(Records for processing begins)
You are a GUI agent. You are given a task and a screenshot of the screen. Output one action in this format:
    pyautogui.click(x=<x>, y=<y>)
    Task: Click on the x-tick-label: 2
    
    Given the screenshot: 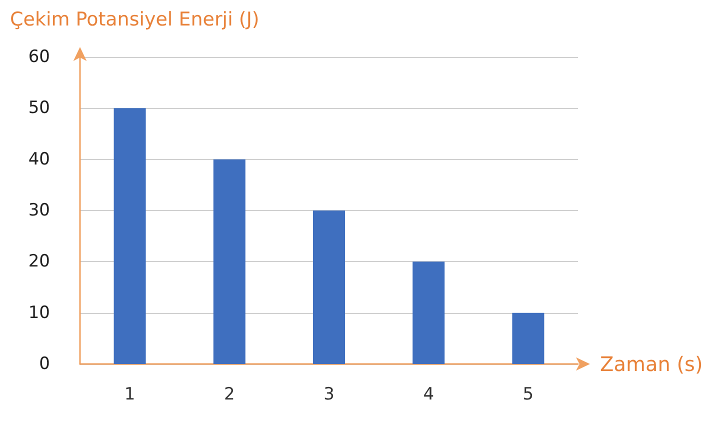 What is the action you would take?
    pyautogui.click(x=230, y=394)
    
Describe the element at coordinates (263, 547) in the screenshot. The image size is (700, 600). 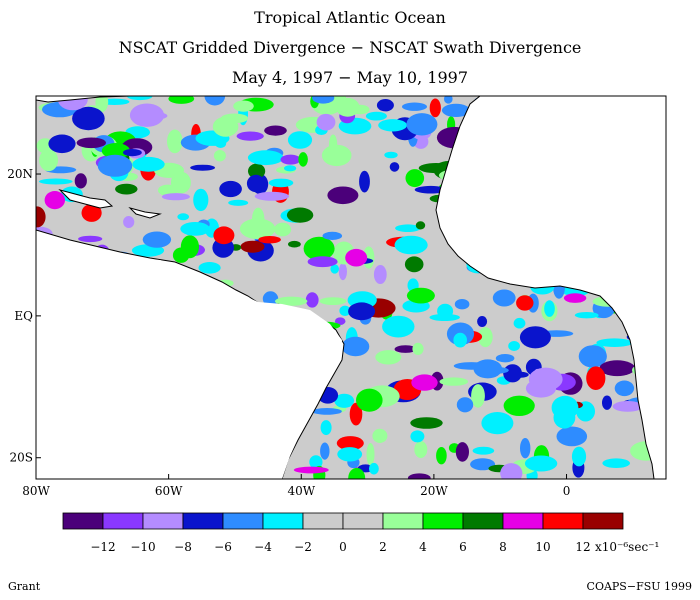
I see `legend-label: −4` at that location.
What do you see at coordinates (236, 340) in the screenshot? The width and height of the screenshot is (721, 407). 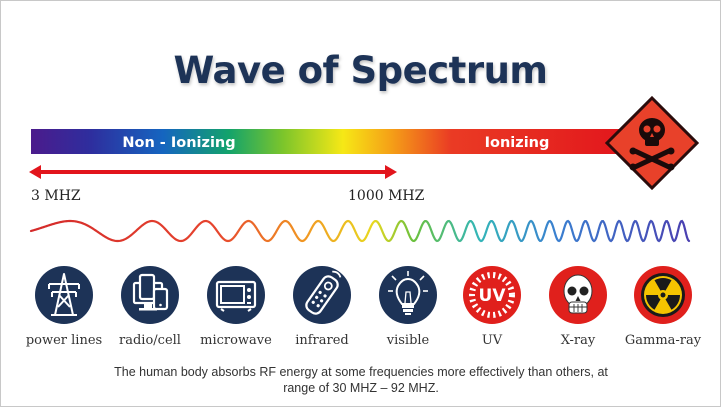 I see `icon-label-microwave: microwave` at bounding box center [236, 340].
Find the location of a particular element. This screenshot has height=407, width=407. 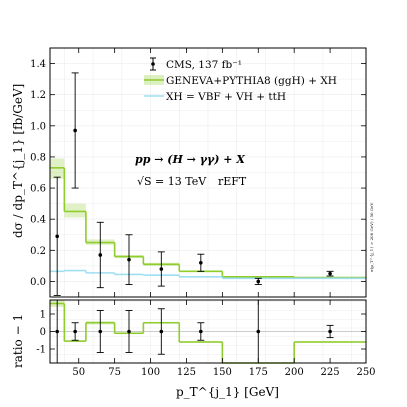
(Records for processing ends)
▸ **Your objective**: Retype the listing from the line with "Describe the element" up to and including the line with "at that location.", leaving out the pictures.

▸ **Task answer**:
Describe the element at coordinates (263, 547) in the screenshot. The image size is (700, 600). 
I see `legend-label: −4` at that location.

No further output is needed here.